FILE PHOTO: A screen shows Nikkei index after a ceremony marking the end of trading in 2021 at the Tokyo Stock Exchange (TSE) in Tokyo, Japan December 30, 2021. REUTERS/Kim Kyung-Hoon

January 4, 2022

By Lawrence Delevingne

BOSTON (Reuters) -Wall Street’s optimistic start to the New Year pushed some stocks, oil prices and the dollar higher, but investors dialled back risk-taking elsewhere as data showed U.S. manufacturing slowed last month and COVID-19 continued spreading.

The Dow Jones Industrial Average rose 236.73 points, or 0.65%, to 36,821.79 — a fresh record — while the S&P 500 lost 9.58 points, or 0.2%, to 4,786.98.

The technology-heavy Nasdaq Composite dropped 264.80 points, or 1.67%, to 15,568.00, a day after Apple Inc became the first company to hit a $3 trillion stock market value.

“While seats are filling up again on Wall Street, we think that market players will be slow to increase risk,” Scott Ladner, chief investment officer at Charlotte-based wealth management firm Horizon Investments, wrote in an email.

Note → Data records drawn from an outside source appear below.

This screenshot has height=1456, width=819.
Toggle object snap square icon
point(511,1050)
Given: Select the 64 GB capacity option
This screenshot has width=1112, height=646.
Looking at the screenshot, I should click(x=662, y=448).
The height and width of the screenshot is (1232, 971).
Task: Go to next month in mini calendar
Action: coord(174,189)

The Institute for Supply Management said on Tuesday that its index of U.S. factory activity fell to 58.7 last month from 61.1 in November, the lowest tally since last January. Still, supply constraints are starting to ease and a measure of prices paid for inputs by factories fell by the most in a decade.

Global equities were also up earlier on Tuesday. The Euro STOXX 600 gained 0.82% to hit a record of 494.03 points, topping its previous all-time high on Monday. Asian stocks were on the front foot following Wall Street’s record highs on its first trading day of 2022, with MSCI’s gauge of Asia Pacific stocks outside Japan up around 0.4%.

The U.S. dollar rose against the Japanese yen to hit a five-year peak as investors anticipated the Omicron variant would not derail the global economy or delay the Federal Reserve’s expected rate hikes.

The dollar index edged up 0.074%, while the euro slipped 0.07% to $1.1286.

U.S. Treasury yields were also up as bond investors geared up for rate hikes from the Fed by mid-year to curb stubbornly high inflation.

Benchmark 10-year yields advanced to a six-week high of 1.6823%

Oil prices rose again on Tuesday as OPEC+ agreed to stick to its planned increase in oil output for February, sources from the group told Reuters, because it expects the Omicron variant to have a short-lived impact on demand.

U.S. crude was last 0.8% higher at $76.69 per barrel and Brent was at $79.67, up 0.87% on the day.

Gold consolidated above the key $1,800 per ounce level on Tuesday, after a sharp retreat in the last session.

Spot gold added 0.7% to $1,812.52 an ounce. U.S. gold futures gained 0.83% to $1,814.30 an ounce.